The other category would be metals used for in-space construction, such as iron, aluminum, and magnesium. While these might not be economically viable to send back to Earth because of their relatively low prices on our home planet, they are useful up in space for constructing large structures, such as space stations or solar power arrays.

However, given the chicken-and-egg problem of not having any demand for these space-sourced metals because they are so expensive, it is hard to quantify how much they are worth. Its competition (i.e. launching the material from Earth), is priceable though, and at $10,000 / kg, plus $100 / kg for a common material such as iron.

Those prices aren't anywhere near the $500,000 / kg that a PGM such as rhodium has ever back on Earth, but it could still make mining asteroids for iron economically viable if the material is used in space.

So what do all those calculations mean for the actual value of the asteroids that we might mine?
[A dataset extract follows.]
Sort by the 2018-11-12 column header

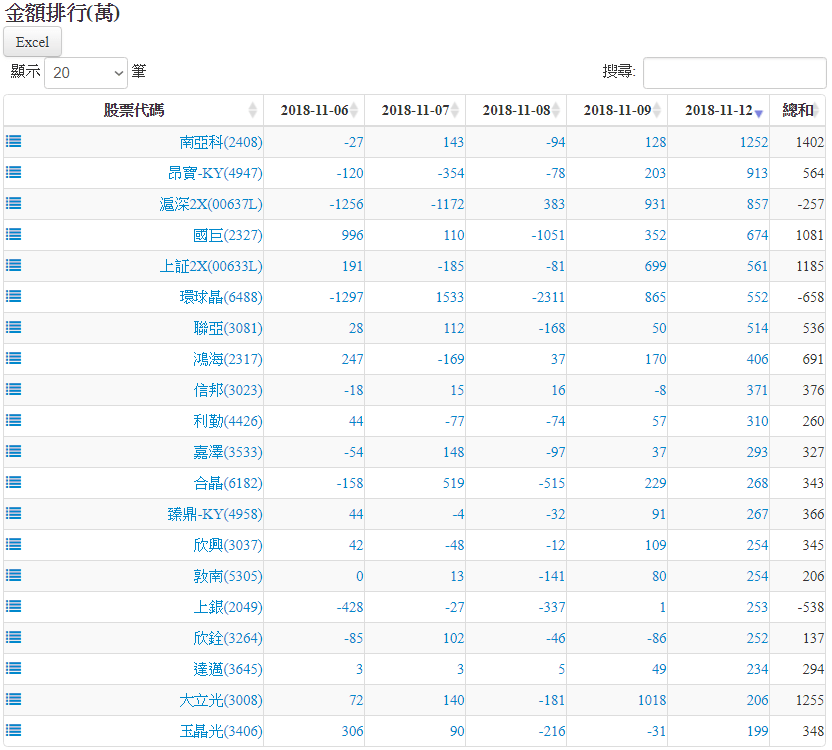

First and most importantly, recent research suggests that asteroids made out of 'pure metal' such as Psyche is assumed to be, are likely pure fiction. While that might not be great news for any single benign asteroid worth a lot, the other part of that research is that even asteroids that were originally thought to be relatively low in metal content actually have reasonable quantities that could be economically extracted.

To prove the point, the paper looked in detail at a series of meteorite studies, which are the equivalent of left-over asteroids, and compared the 'grades' of 83 different elements with ores found on or near the Earth's surface.

Since remote sensing has difficulty distinguishing between some of those elements, meteorite samples that can be subjected to advanced analysis techniques are our best bet at accurately calculating the chemical composition of asteroids, other than the few samples of in-tact asteroids that have been returned so far.

That data showed that PGMs, while lower in concentration than considered initially (because of an assumption in a foundational paper on the composition of asteroids), are still in much higher concentrations than the equivalent terrestrial ores.

In particular, a material known as a refractory metal nugget (RMN) could have concentrations of PGMs orders of magnitude higher than anything found on Earth or other types of asteroidal material.

RMNs are primarily found in a calcium aluminum inclusion (CAI) structure, mainly on L-type asteroids. L-types are relatively uncommon asteroids with a reddish tint, but we haven't yet visited them. They might be made up of more than 30 percent CAIs, though, in which case, they could contain a significant amount of extractable PGMs without additional processing.

However, RMNs themselves are very small, at the micron to sub-micron range, making them extremely hard to process in the first place. So, bulk extraction from asteroidal regolith could range up to hundreds of ppm, which is already a few orders of magnitude greater than their concentration in Earth's regolith.

When looking at the metals for use in space, they are about as abundant as initially predicted, but they face challenges in processing them out of their oxidized states. Typically, this requires some high-energy procedure, such as molten regolith electrolysis, to break off the elemental metal, which is needed for further processing.

Again, there's the chicken and egg problem of having a power source that is large enough to perform these processes, but building it would require the material that would require the power source.

Eventually, that problem will disappear if companies like AstroForge have their way. Remember that the company funded this study, and its two co-founders and Kevin Cannon, the professor at CSM, were co-authors. The company plans to launch its next mission, a rendezvous with near-Earth asteroids, to try to tell if they're 'metallic' in January.

Perhaps that mission will help contribute to our growing understanding of the composition and value of the asteroids surrounding us.